Titulaire d’une attaque West-Coast, où ses qualités de course en puissance et sur les côtés, mais aussi de réception, peuvent totalement s’exprimer, Fred Jackson passe la barre des 1000 yards sur une saison pour la première fois de sa carrière. Bill Parcells dira même un jour de Fred Jackson qu’il joue comme Roger Craig, le running-back essentiel de l’équipe des San Francisco 49ers des années 80, chantre de cette West-Coast offense.

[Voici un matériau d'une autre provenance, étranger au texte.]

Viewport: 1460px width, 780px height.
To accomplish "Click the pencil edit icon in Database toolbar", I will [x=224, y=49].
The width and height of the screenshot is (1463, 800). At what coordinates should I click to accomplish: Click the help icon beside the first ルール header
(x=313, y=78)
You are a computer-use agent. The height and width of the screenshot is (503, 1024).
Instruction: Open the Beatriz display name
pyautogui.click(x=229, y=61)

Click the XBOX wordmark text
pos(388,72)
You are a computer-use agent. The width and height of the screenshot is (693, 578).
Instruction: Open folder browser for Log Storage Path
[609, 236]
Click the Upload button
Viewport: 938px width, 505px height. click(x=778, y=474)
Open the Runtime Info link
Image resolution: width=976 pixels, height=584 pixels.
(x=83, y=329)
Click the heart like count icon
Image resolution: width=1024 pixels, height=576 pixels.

La carrière NFL de Fred Jackson, longue de 8 saisons maintenant, lui vaut d’être l’un des 5 joueurs non-draftés de l’histoire à avoir dépassé les 5000 yards à la course (comme l’ont aussi fait Arian Foster, Priest Holmes, Willie Parker et Kevin Mack) et les dirigeants de la franchise, malgré la draft de CJ Spiller, savent que tous ses coéquipiers prennent le #22 en exemple, comme le démontre son élection de capitaine d’équipe tous les ans.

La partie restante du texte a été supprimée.